There was a time when I didn’t review any shows from pay services, but now it’s almost impossible to watch anything without using one. Pay channels are the new studios, and many have the resources to engage in deep levels of historical research to create high production values. 

Bodies is a Netflix production, the story of a body that appears, naked and with an eye missing, in four different timeframes. The first of these, chronologically, is Victorian, which is why I watched. 

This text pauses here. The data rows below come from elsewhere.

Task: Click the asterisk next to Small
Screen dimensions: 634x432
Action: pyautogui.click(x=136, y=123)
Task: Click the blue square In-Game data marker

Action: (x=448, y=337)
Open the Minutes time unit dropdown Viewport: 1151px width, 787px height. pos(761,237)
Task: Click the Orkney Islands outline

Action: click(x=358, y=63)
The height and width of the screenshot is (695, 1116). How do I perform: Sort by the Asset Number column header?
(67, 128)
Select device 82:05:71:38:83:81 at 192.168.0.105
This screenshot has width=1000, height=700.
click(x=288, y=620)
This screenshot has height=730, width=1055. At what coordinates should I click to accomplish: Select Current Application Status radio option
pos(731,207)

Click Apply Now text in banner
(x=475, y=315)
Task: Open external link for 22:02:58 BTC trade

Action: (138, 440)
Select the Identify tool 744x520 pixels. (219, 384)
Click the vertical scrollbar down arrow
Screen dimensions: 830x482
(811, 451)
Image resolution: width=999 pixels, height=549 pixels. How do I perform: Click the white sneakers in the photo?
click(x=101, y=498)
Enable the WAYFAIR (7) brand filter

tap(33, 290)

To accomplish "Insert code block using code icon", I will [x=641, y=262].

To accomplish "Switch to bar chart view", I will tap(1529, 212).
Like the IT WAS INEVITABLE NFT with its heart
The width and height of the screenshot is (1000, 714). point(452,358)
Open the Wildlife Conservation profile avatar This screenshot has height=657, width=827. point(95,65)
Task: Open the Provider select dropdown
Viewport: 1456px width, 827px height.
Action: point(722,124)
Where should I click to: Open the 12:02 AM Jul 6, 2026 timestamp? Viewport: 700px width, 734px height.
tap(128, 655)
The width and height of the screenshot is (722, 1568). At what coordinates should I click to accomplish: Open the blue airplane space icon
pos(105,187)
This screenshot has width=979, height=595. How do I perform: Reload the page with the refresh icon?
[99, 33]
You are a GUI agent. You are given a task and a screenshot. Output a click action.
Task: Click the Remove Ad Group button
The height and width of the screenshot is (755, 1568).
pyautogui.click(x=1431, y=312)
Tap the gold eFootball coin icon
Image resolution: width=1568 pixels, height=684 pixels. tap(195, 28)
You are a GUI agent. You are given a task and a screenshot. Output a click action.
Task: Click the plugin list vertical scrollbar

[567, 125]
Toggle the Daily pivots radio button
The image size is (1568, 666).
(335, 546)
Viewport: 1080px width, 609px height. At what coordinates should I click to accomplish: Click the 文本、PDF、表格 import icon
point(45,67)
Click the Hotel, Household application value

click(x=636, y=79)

Victorian detective leaning over a body

Copyright Netflix

The narratives set in 1890 and 1941 feature brilliant production design by Richard Bullock, who also did Peaky Blinders (set in the 1920s). Each of the four eras was filmed in a way that indicate the time. So there’s more sepia for 1890, more flat grays and blacks for 1941,  natural color for the present, and blue for the future. This is cinematic time design–photographs and movies have made us think of these eras in these colors.

Grouse news

Yes, there is grouse news, a first! The US is proposing plans to protect the sage grouse. Some say it’s too little, too late to save their habitat–it is nevertheless a good step. 

sage grouse

Although this is not the Grousable Books breed (that’s a Black Grouse), the bird is extremely similar. Rarely employed as a hunted game bird to be frightened by beaters, it is nevertheless an important species for the health of nearly 70 million acres of land in the western United States. 

The Story of the Bees

First, the neighbor texted, worried about a swarm of bees on our common fence. By the time I got out there, the bees had made a beard on the underside of the compost bin lid, and were busily creating a comb. I assured the neighbor (who has a small child) that I could get them to leave by the next day. It was a small group so calling in someone was silly.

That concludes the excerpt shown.